→ **WHAT IS REQUIRED**
Where "dropdown" appears in a line of the entries below, that line should be copied.

[Stored data entries]

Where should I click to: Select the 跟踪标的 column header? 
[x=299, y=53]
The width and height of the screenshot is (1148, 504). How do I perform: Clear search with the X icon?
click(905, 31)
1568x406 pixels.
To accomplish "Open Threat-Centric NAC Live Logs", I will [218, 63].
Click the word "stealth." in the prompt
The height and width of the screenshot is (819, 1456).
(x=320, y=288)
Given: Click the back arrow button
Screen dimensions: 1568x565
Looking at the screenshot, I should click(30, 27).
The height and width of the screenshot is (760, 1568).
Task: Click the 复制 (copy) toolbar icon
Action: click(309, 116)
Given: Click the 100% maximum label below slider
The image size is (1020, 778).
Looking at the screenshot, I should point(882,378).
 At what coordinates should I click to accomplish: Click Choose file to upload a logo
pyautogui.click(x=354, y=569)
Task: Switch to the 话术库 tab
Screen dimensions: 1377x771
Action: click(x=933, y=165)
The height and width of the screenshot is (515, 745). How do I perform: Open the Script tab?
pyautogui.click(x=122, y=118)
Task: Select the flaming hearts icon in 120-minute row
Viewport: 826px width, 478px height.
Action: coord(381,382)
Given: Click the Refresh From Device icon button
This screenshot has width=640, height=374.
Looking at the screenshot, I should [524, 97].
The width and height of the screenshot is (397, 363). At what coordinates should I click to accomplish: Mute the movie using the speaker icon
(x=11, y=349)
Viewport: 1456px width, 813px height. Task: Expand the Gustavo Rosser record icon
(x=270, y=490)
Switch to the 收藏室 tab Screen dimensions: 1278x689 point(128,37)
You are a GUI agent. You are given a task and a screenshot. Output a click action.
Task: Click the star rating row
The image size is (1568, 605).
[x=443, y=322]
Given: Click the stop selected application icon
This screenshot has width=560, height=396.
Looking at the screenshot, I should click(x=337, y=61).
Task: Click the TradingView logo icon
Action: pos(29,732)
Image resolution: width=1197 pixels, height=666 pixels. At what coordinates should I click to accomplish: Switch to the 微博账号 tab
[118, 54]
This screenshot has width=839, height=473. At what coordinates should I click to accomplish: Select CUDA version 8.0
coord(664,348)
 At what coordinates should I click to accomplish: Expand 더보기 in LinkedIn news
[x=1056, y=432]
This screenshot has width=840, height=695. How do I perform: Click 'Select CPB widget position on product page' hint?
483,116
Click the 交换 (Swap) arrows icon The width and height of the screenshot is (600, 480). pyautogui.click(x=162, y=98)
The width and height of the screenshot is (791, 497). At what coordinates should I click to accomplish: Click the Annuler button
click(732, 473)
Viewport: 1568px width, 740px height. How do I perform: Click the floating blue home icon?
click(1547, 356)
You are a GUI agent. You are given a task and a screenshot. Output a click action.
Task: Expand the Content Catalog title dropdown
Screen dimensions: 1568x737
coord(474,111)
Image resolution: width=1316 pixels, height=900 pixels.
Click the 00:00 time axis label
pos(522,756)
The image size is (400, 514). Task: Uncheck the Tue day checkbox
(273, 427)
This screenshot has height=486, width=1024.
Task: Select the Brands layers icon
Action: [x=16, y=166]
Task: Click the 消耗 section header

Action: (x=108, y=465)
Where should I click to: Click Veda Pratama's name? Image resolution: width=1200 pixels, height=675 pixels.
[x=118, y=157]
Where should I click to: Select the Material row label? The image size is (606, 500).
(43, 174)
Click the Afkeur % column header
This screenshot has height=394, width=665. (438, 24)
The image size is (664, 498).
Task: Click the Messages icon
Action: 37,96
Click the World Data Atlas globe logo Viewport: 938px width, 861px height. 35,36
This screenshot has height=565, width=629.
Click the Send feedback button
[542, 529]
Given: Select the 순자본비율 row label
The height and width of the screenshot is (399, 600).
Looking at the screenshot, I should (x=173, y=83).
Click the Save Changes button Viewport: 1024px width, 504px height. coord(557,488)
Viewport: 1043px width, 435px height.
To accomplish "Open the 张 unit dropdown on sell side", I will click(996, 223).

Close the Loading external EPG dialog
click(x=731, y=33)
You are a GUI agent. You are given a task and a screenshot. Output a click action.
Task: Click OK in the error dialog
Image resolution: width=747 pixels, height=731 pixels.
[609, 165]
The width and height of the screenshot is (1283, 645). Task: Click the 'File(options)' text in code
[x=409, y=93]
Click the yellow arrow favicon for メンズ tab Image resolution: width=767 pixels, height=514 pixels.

→ **ANSWER SECTION**
Task: Expand the Content Catalog title dropdown
To accomplish "Open the 张 unit dropdown on sell side", I will click(996, 223).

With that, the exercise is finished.